Source data:
───
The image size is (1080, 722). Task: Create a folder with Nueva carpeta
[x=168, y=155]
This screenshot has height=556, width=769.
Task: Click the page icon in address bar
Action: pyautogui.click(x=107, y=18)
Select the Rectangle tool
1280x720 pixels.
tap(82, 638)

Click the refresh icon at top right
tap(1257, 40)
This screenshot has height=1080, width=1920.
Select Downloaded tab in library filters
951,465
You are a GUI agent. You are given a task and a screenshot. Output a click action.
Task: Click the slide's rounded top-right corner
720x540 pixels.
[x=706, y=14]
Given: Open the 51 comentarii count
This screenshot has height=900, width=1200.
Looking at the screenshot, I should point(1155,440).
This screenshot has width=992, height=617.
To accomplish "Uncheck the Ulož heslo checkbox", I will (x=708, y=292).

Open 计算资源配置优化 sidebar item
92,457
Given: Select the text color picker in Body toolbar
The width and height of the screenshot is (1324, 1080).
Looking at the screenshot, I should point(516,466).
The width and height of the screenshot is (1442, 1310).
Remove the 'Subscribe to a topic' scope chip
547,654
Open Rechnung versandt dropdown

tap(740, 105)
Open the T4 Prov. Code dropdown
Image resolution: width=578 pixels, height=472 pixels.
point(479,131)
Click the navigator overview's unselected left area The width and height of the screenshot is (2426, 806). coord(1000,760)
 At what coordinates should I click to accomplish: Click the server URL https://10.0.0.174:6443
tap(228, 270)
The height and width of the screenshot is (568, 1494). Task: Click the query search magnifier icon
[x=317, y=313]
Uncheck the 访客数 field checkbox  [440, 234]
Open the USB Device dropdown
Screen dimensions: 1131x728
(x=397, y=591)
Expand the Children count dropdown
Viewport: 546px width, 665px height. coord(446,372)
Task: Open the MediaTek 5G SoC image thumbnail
───
Work request — Your task is to reproduce the records in full, without any alteration.

Answer section —
The image size is (1080, 722). Task: Create a folder with Nueva carpeta
[x=168, y=155]
This screenshot has height=556, width=769.
Task: Click the page icon in address bar
Action: pyautogui.click(x=107, y=18)
Select the Rectangle tool
1280x720 pixels.
tap(82, 638)

Click the refresh icon at top right
tap(1257, 40)
This screenshot has height=1080, width=1920.
Select Downloaded tab in library filters
951,465
You are a GUI agent. You are given a task and a screenshot. Output a click action.
Task: Click the slide's rounded top-right corner
720x540 pixels.
[x=706, y=14]
Given: Open the 51 comentarii count
This screenshot has height=900, width=1200.
Looking at the screenshot, I should point(1155,440).
This screenshot has width=992, height=617.
To accomplish "Uncheck the Ulož heslo checkbox", I will (x=708, y=292).

Open 计算资源配置优化 sidebar item
92,457
Given: Select the text color picker in Body toolbar
The width and height of the screenshot is (1324, 1080).
Looking at the screenshot, I should point(516,466).
The width and height of the screenshot is (1442, 1310).
Remove the 'Subscribe to a topic' scope chip
547,654
Open Rechnung versandt dropdown

tap(740, 105)
Open the T4 Prov. Code dropdown
Image resolution: width=578 pixels, height=472 pixels.
point(479,131)
Click the navigator overview's unselected left area The width and height of the screenshot is (2426, 806). coord(1000,760)
 At what coordinates should I click to accomplish: Click the server URL https://10.0.0.174:6443
tap(228, 270)
The height and width of the screenshot is (568, 1494). Task: Click the query search magnifier icon
[x=317, y=313]
Uncheck the 访客数 field checkbox  [440, 234]
Open the USB Device dropdown
Screen dimensions: 1131x728
(x=397, y=591)
Expand the Children count dropdown
Viewport: 546px width, 665px height. coord(446,372)
Task: Open the MediaTek 5G SoC image thumbnail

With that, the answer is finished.